In the nervous system of C. elegans, EFF-1 was able to mediate the fusion of injured axons after laser ablation. In the context of axonal injuries, a dynamic pattern of EFF-1::GFP localization on the axonal membrane has been observed, with enrichment on the regenerating growth cone. This example shows, that the dynamic cellular transport may regulate EFF-1 presence on the plasma membrane of neuronal cells. In general, the dynamic EFF-1 localization to specific membrane domains may be used to avoid developmental or repair errors.

The other C. elegans fusogen, AFF-1, was found to be localized mainly at the plasma membrane and partially in internal organelles of AFF-1 expressing cells in C. elegans (Gattegno, unpublished). This difference in localization between AFF-1 and endogenous EFF-1 in the epithelia may point to the various fusion capabilities and different fusion mechanism of EFF-1 and AFF-1 proteins.

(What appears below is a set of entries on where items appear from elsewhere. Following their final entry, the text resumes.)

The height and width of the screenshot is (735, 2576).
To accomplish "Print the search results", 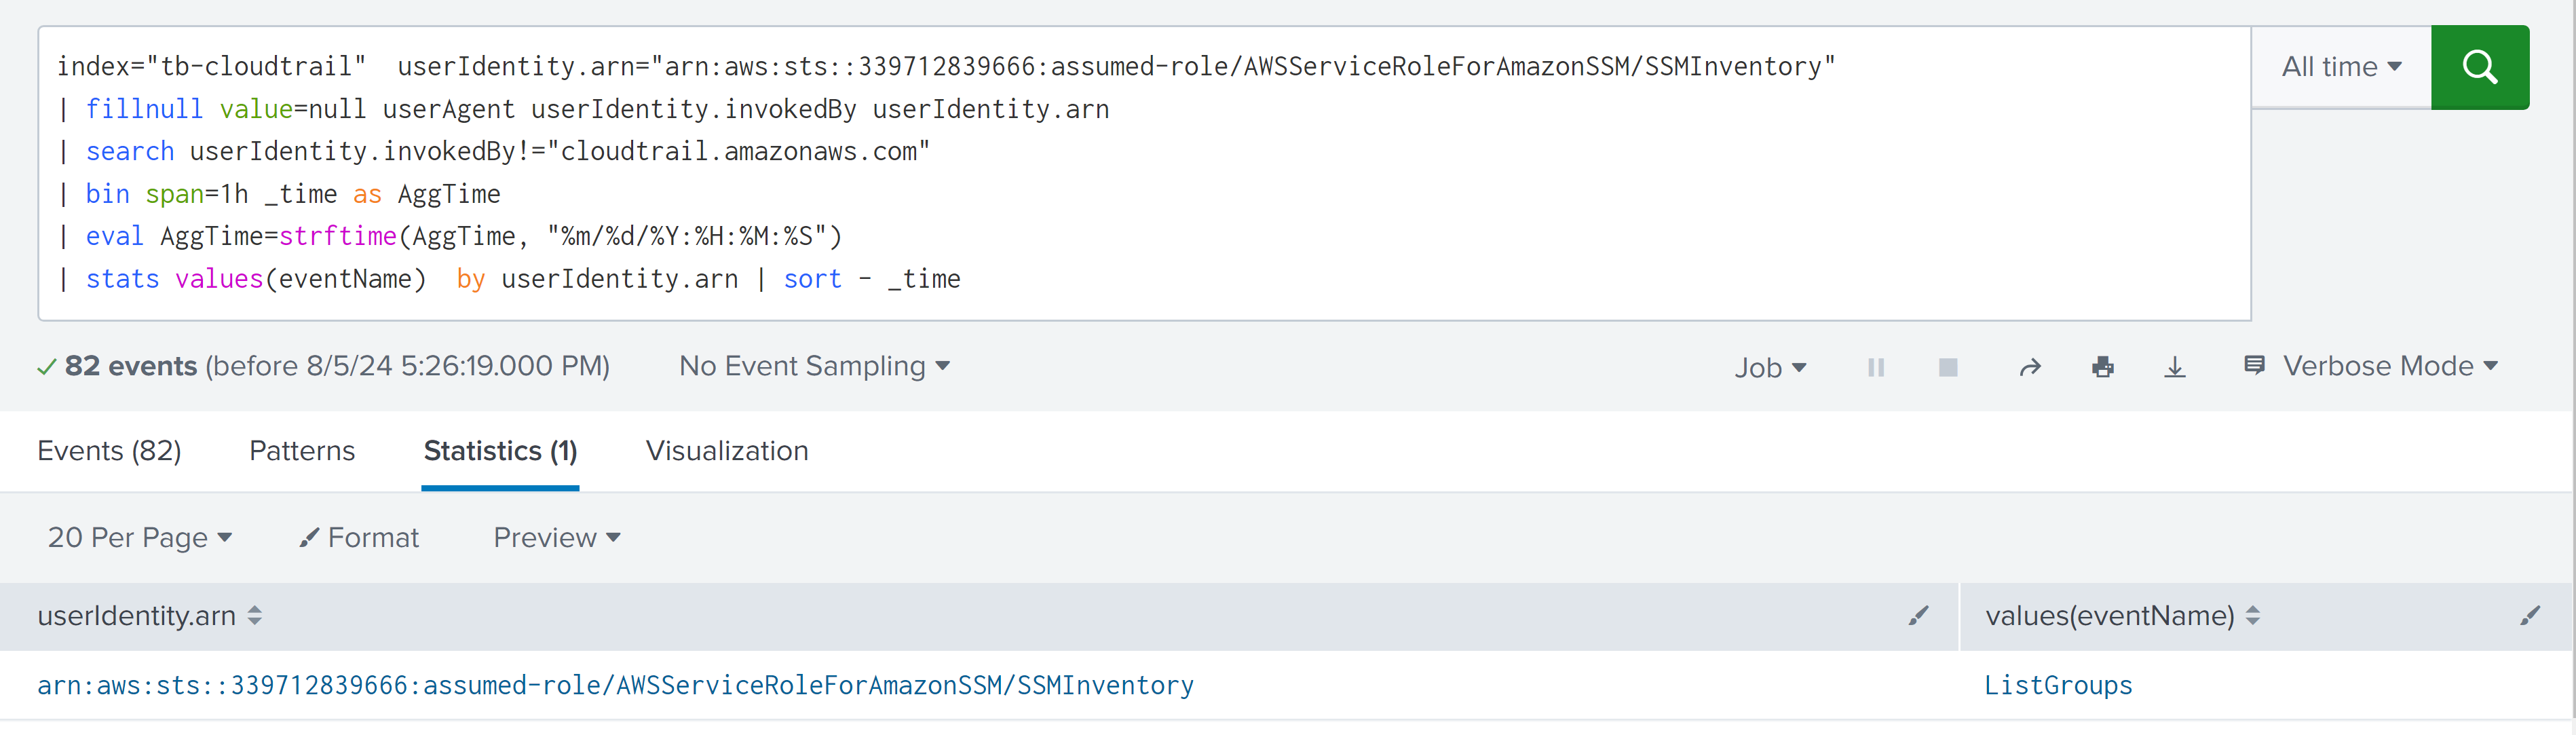I will 2102,367.
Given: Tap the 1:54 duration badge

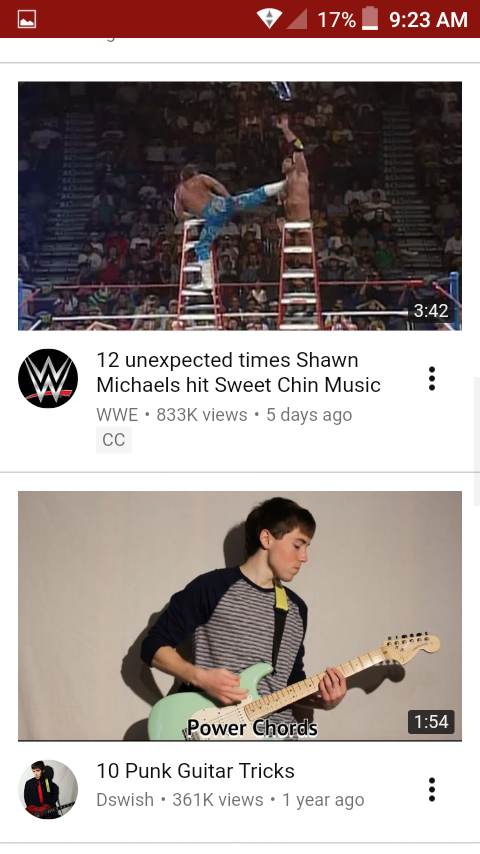Looking at the screenshot, I should [x=431, y=722].
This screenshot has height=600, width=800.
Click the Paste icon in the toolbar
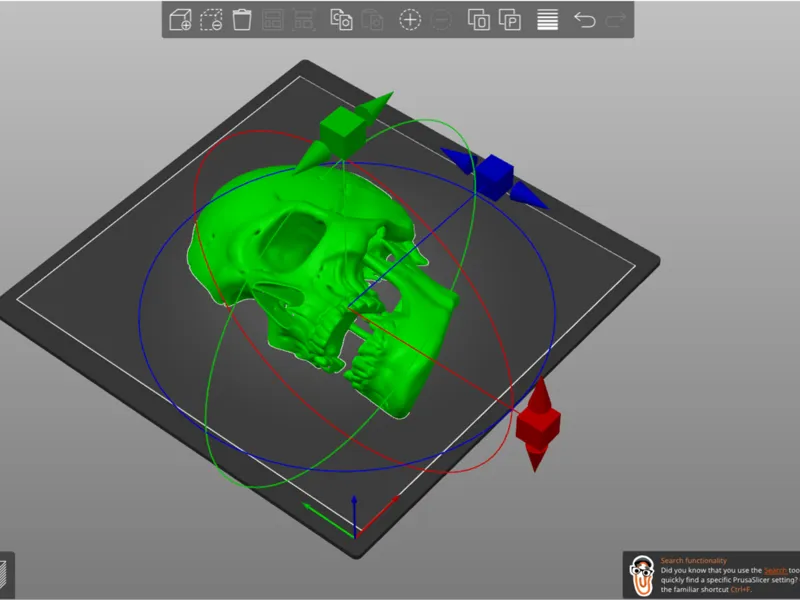click(x=372, y=20)
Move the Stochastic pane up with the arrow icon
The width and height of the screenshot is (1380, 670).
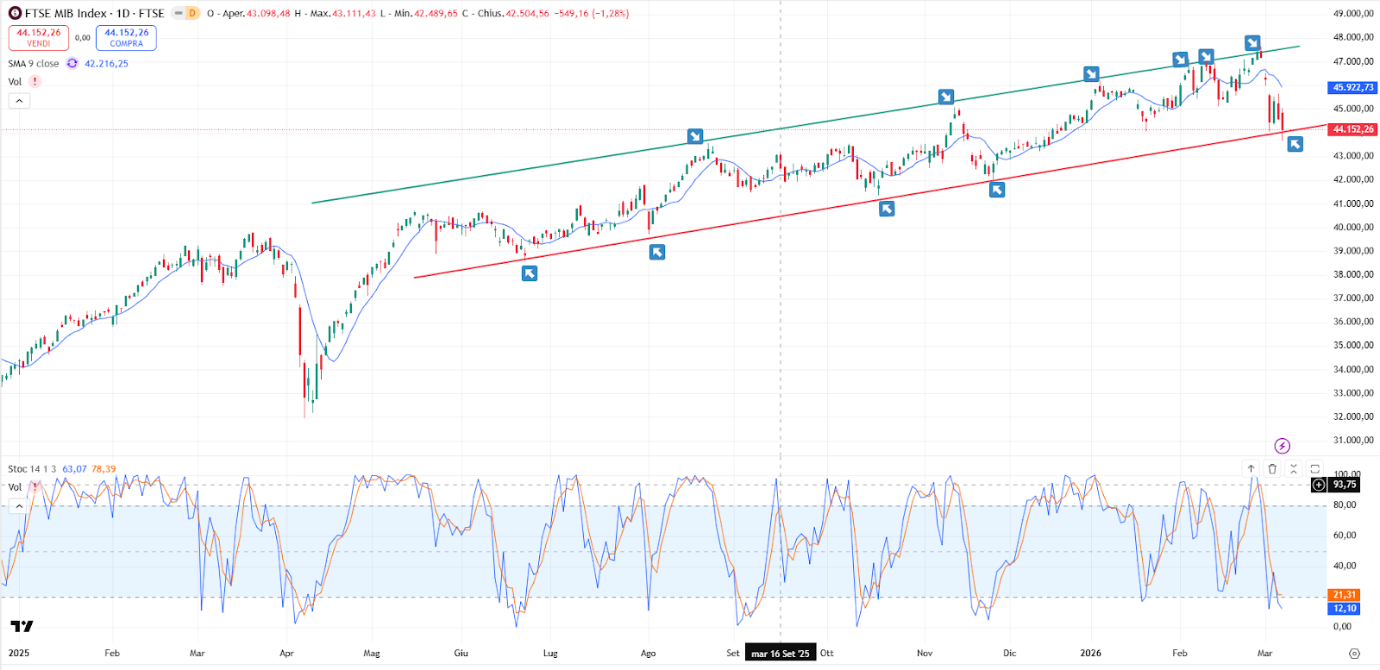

In summary, we found that the small GTPase RAB-5 that is essential for endocytosis, sorting and intracellular fusion of endocytic organelles, controls EFF-1 transient localization to the surface of cells destined to fuse and prevents excess fusion by internalizing and sequestering this intercellular fusion protein. Keeping EFF-1 fusion protein inside early endosomes protects the cells from excessive fusion, thus RAB-5-mediated endocytosis protects the embryos from cell-cell fusion-induced lethality.